See Kannady v. City of Kiowa, 590 F.3d 1161, 1174-75 (10th Cir. 2010) (declining to consider arguments on appeal that were not briefed).
III. Conclusion
The Court concludes that the Trustee has not carried her burden to prove that the exemption is not properly claimed.
See Fed. R. Bankr. P. 4003(c) (placing burden of proof regarding exemptions on "the objecting party").
It is, therefore, by the Court Ordered that the Trustee's objection to exemption is overruled.
Doc. 14.
It is further Ordered that this Memorandum Opinion and Order shall be placed on the Court's website.

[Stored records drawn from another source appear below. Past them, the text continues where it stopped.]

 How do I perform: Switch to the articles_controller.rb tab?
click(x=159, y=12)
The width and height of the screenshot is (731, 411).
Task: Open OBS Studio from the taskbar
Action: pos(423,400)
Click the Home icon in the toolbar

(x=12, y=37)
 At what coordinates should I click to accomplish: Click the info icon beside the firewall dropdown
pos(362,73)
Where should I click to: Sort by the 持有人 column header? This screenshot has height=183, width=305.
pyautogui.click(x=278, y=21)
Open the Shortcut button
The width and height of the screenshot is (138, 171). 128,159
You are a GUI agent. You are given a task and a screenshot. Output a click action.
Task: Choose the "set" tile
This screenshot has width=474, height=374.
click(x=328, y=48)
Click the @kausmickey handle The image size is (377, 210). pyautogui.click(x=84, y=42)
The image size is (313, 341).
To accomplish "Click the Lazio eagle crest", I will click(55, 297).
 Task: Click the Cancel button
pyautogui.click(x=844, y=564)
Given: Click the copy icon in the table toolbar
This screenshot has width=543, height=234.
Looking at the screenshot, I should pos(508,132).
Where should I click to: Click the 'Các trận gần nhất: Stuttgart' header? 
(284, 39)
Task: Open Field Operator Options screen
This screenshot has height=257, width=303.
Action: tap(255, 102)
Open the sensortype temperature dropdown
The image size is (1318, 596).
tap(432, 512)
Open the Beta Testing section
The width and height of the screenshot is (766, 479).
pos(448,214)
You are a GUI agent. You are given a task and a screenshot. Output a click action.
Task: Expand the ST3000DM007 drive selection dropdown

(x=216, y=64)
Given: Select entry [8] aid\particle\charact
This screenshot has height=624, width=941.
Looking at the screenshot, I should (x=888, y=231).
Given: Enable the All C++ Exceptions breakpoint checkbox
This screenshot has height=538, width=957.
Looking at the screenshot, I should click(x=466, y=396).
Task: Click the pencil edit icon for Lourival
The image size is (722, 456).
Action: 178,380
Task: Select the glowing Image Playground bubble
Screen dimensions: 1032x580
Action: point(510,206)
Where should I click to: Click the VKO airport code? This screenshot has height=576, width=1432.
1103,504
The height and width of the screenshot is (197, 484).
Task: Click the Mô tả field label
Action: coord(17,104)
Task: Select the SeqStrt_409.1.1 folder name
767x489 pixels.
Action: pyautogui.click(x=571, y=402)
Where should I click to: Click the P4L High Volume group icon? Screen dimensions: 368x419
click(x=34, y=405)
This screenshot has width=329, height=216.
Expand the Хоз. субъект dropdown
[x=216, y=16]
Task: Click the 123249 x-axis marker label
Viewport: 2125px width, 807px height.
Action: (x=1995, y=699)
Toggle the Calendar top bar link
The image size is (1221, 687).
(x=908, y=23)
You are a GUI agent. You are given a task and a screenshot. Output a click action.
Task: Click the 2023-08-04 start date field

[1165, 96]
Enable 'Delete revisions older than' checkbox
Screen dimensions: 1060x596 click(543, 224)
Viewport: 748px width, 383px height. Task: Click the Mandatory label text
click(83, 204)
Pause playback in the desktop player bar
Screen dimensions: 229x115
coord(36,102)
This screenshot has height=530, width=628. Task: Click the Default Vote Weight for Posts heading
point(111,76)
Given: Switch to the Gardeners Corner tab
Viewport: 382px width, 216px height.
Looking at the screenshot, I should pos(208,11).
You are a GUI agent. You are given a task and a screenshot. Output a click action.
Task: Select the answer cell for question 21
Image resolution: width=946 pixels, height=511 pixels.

Additional cases with similar objections to exemption filed by Trustee Williamson are held under advisement, pending resolution of any appeal the Trustee elects to file. In the event no appeal is taken, the Court will set for hearing Trustee Williamson's remaining objections to exemption, and determine, after input from the parties, how to proceed.
These additional cases are: In re Bond, Case No. 12-40869 and In re Gabrick, Case No. 12-41875.
In the Bond case, extended briefing deadlines were set due to the late filing of the parties' Joint Stipulation caused by latefiled tax returns. The Court finds that additional briefing on these matters is unnecessary, and cancels the previously set briefing schedule.
In the Gabrick case, although an amended Schedule C has been filed implying Debtor Shaw will receive the EIC, no Joint Stipulation has been filed as required by the Court's General Order (Docket No. 20 in Gabrick). The Court sets the Gabrick case for hearing on May 8, 2013 at 1:30 p.m. so that it may determine the best course of action.
In the following cases of Trustee Williamson, a motion to compromise the Trustee's objection to exemption of the EIC has been filed, but the objection deadline has not yet run or the order has not been submitted, so no final order has been entered: In re Mitchell, Case No. 1140608 (objections due May 6, 2013); and In re Harris, Case No. 1240873 (objections due April 25, 2013). The Court does not enter this order in these compromised cases, and leaves the parties to their bargain.